Assignment =
Copy all data exactly. Skip pictures.

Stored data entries
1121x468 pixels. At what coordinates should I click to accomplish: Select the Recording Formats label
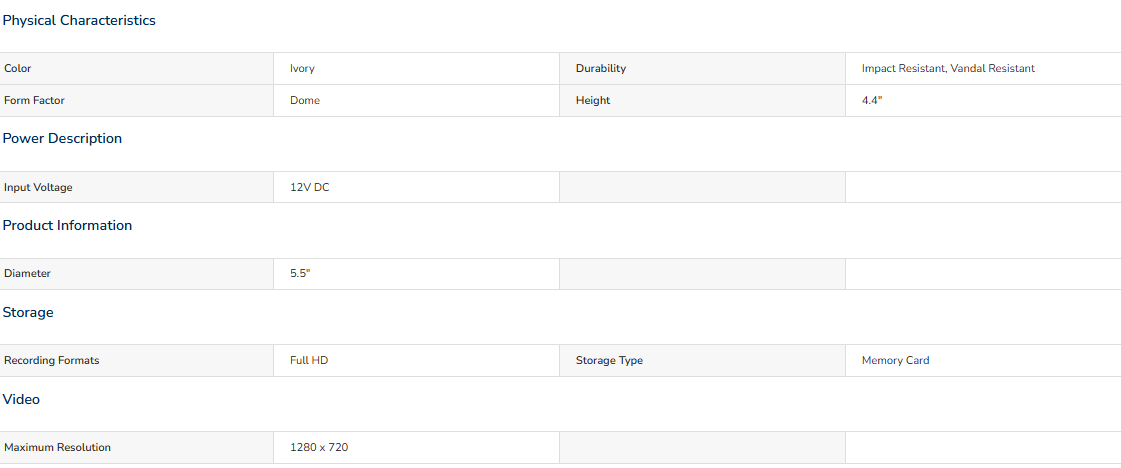tap(51, 361)
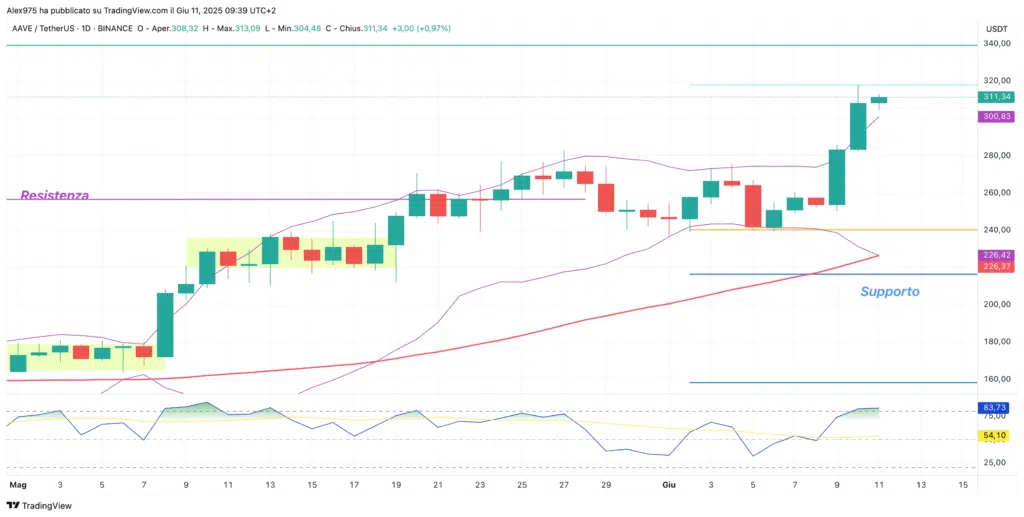This screenshot has width=1024, height=517.
Task: Click the 160,00 level on price axis
Action: click(996, 379)
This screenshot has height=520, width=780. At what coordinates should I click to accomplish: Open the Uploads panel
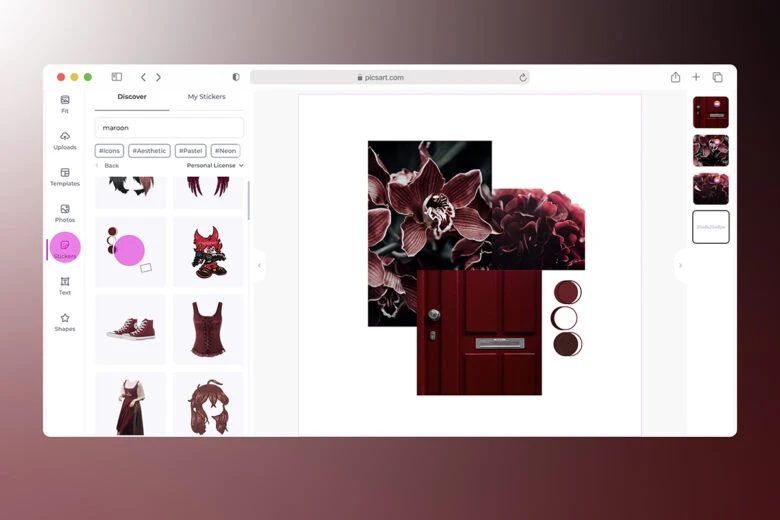point(65,140)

Written solution =
1121x468 pixels. At what coordinates should I click to accomplish: Select the Recording Formats label
tap(51, 361)
This screenshot has width=1024, height=517.
Task: Click the 160,00 level on price axis
Action: click(996, 379)
This screenshot has height=520, width=780. At what coordinates should I click to accomplish: Open the Uploads panel
point(65,140)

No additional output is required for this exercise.